Molecular Interaction Engineering (Helmholtz Research Network) Subproject SynCasc
- contact:
Dr. Jens Rudat
Molecular Interaction Engineering (MIE)
Subproject "Synthetic reaction cascades" (SynCasc)
Project description: http://www.forschung-mie.de
Their selectivity and mild reaction conditions make biocatalysts sought-after catalysts of chiral fine chemicals, especially for the pharmaceutical industry. By coupling naturally occurring enzymes from different microorganisms with tailor-made synthetic biocatalysts, compounds not found in nature can also be biobased under technical ambient conditions. With enzyme cascades, new synthesis routes can be opened up on this basis and classical chemical syntheses can be replaced on a sustainable basis:
(Please click on the image for a larger representation)
Schematic representation of the structure of modular enzyme cascades. Individual reactions of immobilized biocatalysts are to be combined.
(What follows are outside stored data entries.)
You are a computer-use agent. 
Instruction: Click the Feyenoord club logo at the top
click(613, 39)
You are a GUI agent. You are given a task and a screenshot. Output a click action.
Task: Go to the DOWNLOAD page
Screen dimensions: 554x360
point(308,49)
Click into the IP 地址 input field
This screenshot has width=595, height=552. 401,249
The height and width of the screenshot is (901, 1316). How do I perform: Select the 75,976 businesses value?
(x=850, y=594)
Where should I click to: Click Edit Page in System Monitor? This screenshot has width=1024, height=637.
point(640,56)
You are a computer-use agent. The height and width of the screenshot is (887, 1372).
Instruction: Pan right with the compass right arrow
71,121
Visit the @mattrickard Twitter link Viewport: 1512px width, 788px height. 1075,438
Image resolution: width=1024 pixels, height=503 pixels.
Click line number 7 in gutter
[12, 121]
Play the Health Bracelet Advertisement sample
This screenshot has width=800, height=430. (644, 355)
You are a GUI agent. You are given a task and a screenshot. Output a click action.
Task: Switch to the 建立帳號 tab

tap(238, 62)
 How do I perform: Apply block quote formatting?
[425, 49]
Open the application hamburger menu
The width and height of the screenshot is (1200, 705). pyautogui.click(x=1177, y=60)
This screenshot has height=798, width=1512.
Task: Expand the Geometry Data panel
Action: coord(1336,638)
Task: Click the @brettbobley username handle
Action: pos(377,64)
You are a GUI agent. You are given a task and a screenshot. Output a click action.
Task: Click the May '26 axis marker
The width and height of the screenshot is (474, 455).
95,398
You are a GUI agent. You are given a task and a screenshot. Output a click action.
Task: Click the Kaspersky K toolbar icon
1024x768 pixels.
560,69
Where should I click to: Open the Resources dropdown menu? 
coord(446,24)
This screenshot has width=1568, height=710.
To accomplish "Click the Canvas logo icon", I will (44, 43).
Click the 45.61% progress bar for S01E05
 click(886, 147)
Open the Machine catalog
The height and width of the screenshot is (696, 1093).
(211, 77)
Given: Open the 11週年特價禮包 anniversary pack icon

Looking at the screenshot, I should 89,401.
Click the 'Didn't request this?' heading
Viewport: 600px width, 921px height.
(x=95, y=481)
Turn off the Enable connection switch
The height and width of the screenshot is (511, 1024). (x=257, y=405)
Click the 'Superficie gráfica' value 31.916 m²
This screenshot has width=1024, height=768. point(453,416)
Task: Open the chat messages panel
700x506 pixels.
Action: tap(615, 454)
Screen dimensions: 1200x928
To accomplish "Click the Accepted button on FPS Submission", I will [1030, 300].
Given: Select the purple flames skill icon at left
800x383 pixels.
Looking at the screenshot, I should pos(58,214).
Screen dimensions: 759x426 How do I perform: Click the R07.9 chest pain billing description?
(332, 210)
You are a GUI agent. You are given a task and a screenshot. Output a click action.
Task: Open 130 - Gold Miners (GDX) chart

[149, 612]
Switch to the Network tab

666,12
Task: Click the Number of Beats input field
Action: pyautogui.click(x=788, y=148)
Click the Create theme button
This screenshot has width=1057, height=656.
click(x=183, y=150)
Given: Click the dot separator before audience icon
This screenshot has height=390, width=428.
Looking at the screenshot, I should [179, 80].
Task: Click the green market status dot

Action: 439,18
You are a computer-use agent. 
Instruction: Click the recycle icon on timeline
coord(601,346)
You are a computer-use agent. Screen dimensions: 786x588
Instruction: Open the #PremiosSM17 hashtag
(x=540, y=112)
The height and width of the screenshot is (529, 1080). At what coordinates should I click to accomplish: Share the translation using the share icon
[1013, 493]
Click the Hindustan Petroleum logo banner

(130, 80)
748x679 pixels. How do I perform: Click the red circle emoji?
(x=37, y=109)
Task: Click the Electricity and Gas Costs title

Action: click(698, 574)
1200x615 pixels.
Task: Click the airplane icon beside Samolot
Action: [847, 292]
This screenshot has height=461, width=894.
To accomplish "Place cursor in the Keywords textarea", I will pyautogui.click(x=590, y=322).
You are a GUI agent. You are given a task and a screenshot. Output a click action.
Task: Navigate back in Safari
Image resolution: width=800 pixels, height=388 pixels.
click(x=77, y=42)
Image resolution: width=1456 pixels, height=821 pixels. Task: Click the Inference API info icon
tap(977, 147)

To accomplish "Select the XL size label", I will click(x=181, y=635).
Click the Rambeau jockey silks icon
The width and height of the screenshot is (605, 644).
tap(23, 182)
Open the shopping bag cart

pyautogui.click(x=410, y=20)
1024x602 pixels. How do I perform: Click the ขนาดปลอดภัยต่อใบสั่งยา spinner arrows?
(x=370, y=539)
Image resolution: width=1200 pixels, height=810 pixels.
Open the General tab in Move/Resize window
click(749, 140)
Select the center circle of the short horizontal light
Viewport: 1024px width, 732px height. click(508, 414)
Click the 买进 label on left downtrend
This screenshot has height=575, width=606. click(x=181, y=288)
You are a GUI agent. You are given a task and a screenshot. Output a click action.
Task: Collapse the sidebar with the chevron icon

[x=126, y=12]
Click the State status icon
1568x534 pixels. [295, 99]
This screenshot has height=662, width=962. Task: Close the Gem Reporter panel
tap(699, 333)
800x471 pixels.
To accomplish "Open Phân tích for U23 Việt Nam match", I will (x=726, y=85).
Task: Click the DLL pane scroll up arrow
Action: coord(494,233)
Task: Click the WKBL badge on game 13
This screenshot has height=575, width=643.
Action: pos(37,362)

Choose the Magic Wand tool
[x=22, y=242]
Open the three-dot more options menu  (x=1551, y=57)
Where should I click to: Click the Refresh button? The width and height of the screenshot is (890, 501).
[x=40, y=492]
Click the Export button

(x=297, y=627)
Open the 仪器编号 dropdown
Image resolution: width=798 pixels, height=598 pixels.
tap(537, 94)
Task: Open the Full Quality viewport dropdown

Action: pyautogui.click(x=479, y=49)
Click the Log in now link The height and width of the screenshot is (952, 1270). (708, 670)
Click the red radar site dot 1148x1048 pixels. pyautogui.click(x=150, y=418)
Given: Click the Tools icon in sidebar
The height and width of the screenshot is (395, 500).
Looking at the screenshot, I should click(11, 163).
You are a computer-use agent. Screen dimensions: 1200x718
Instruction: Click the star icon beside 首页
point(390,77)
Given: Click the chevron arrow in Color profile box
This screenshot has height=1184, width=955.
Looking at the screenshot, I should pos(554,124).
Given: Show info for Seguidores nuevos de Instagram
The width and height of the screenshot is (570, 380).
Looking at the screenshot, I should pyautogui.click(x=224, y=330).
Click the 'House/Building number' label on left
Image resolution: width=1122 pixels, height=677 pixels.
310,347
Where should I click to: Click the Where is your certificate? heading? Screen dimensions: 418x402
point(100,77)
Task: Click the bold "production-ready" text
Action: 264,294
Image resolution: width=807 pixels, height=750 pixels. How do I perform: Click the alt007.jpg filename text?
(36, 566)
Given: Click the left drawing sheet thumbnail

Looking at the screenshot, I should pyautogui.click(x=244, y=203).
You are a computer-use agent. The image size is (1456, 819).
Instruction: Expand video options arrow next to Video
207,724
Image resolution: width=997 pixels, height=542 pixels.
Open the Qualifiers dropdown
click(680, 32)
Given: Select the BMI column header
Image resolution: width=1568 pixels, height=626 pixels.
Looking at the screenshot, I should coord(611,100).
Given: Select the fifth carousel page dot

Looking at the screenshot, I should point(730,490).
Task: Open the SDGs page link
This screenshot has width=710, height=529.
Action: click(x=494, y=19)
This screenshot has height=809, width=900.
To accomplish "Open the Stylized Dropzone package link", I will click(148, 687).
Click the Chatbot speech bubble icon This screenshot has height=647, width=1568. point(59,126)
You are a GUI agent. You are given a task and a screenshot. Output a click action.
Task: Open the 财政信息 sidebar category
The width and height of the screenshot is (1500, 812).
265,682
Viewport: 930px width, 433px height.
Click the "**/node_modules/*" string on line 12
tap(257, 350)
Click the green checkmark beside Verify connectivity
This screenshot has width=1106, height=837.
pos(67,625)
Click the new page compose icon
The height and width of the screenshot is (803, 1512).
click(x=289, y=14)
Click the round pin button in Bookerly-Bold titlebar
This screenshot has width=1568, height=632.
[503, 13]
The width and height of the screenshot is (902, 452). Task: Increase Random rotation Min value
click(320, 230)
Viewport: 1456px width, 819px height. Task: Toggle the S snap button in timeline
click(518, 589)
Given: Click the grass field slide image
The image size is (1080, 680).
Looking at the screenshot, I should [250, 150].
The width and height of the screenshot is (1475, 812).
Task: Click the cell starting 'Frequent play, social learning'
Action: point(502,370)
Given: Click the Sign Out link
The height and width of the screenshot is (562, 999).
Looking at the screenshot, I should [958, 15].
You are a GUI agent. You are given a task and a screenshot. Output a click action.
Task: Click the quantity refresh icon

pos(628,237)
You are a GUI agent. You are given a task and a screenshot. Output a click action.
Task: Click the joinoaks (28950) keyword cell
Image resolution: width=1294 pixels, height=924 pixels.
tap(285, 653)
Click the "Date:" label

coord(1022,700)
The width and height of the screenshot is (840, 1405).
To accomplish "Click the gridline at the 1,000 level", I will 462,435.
In parallel, "enzyme engineering" is to enable a higher substrate selection and thus open up a greater variety of products.
Within the framework of the projects SC-1 and SC-2, different enzymatic processes for the synthesis of non-canonical amino acids as well as chiral alcohols with pharmacological relevance are being established at KIT and FZJ. In this context, the focus of the Syldatk/Rudat group (SC-1) is on the production of aromatic chiral α- and β-amino acids (e.g. β-phenylalanine derivatives), which have so far only been accessible via chemoenzymatic racemate cleavage with a maximum yield of 50%. For this purpose, amidases are used for the stereoselective cleavage of hydantoin derivatives, the chemical or enzymatic racemization of which allows 100% yield. Alternatively, β-amino acids are to be prepared by lipase-transaminase coupling starting from 3-oxo-3-arylpropionic acid esters, in which a 100% reaction yield is also possible.
The modular enzyme cascades will initially be established as hybrid cell-free systems. The long-term goal is to provide a reaction compartment consisting of two to three coupled tailored enzymes or chemo- and biocatalytic functional components that can convert different molecules of a compound class to the desired product via controlled multistep synthesis by means of increased substrate diversity.